Forum Moderators: phranque

Message Too Old, No Replies

Redirect rules for canonicalization not quite working

htaccess, apache, redirect, 301, canonicalization

         

pyaar

10:51 pm on Aug 15, 2014 (gmt 0)

10+ Year Member



Greetings fine people of the web!

In my .htaccess file I have rules both to redirect a) non-www to www URLs and b) index.html to the root. The non-www to www redirect is successful when visiting example.com. However I notice that when visiting sub-pages such as example.com/page.html, the www is not affixed to the URL as I was expecting.

Secondly, the index.html redirect is failing to redirect to the root. If it matters, I'll mention that this particular domain is a sub-domain/add-on domain to another domain, but the .htaccess file is placed in the root of the subdomain.

My current .htaccess file is below.

RewriteEngine on

# Redirect index in any directory to root of that directory
RewriteRule ^(([^/]+/)*)index\.(php|html?)$ http://www.example.com/$1? [R=301,L]

# Redirect non-canonical hostname to www
RewriteCond %{HTTP_HOST} !^(www\.example\.com)?$
RewriteRule (.*) http://www.example.com/$1 [R=301,L]


Appreciate your help! Interestingly, the redirects work completely as intended when testing this code in [an htaccess tester], but not so much on the live site. I also cleared my browser cache to ensure that that wasn't the problem. I am using a shared host so not sure I can use the RewriteLog directive for debugging as I don't see a conf file available for editing.
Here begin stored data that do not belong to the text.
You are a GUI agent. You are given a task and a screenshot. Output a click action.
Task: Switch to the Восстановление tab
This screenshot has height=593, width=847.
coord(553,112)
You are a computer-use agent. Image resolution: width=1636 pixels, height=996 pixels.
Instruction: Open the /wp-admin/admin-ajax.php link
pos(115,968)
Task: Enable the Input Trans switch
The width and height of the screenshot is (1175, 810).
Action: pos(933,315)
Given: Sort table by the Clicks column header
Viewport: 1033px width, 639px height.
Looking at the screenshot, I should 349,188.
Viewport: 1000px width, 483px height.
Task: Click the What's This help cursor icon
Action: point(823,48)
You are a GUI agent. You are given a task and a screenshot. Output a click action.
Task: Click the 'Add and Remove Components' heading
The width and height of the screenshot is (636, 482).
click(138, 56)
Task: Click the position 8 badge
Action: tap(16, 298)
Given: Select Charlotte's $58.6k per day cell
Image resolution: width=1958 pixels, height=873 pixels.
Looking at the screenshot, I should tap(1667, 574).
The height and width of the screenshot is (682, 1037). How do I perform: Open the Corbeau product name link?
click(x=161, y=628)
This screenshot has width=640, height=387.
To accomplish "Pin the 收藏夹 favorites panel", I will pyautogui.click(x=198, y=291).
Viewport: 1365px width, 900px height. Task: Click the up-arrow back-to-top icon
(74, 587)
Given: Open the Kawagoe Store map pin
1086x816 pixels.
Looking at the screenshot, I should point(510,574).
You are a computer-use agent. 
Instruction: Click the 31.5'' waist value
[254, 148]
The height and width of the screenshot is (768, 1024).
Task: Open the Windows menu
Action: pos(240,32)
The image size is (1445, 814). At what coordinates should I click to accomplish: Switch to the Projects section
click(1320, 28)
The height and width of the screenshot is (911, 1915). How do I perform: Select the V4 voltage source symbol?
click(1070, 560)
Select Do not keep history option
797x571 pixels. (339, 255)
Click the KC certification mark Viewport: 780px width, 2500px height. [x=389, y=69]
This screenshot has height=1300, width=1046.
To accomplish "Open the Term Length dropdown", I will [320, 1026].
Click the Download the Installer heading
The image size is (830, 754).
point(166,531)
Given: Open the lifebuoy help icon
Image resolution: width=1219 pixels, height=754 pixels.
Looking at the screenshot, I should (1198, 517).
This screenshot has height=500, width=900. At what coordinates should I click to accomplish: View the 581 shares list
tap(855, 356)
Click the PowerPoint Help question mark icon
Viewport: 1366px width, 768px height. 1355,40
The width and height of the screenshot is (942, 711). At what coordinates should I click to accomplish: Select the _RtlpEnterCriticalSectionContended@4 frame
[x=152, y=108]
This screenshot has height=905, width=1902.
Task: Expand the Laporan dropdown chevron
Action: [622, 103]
[edited by: phranque at 10:08 pm (utc) on Aug 27, 2014]
[edit reason] removed link to buggy htaccess tester [/edit]

not2easy

3:05 am on Aug 16, 2014 (gmt 0)

WebmasterWorld Administrator 10+ Year Member Top Contributors Of The Month



Hi pyaar, welcome to the Forums. Your first rule has no condition set. You need to define what activates the rule for the rule to be activated.

pyaar

3:47 am on Aug 16, 2014 (gmt 0)

10+ Year Member



Hi there not2easy, thanks for the welcome! :) Ah yes, I previously had a variant with the condition but wasn't having luck with it, then saw some other examples on the web where it was suggested that the rule alone could handle the redirect, without a condition. But here is the previous snippet I attempted, with the condition included. Maybe there is a flaw here that is preventing the condition from being met?

RewriteEngine On
RewriteCond %{THE_REQUEST} ^[A-Z]{3,9}\ /.*index\.html?\ HTTP/
RewriteRule ^(.*)index\.html?$ http://www.example.com/$1 [R=301,L]
RewriteCond %{HTTP_HOST} !^(www\.example\.com)?$
RewriteRule (.*) http://www.example.com/$1 [R=301,L]

lucy24

3:49 am on Aug 16, 2014 (gmt 0)

WebmasterWorld Senior Member 10+ Year Member Top Contributors Of The Month



Edit: Oops, overlapped.
Your first rule has no condition set.

It doesn't need one. It does need the [NS] flag, to keep the rule from deploying in response to mod_dir activity. (In some cases you need something involving {THE_REQUEST} and "index\.xtn", but in most situations [NS] is enough.)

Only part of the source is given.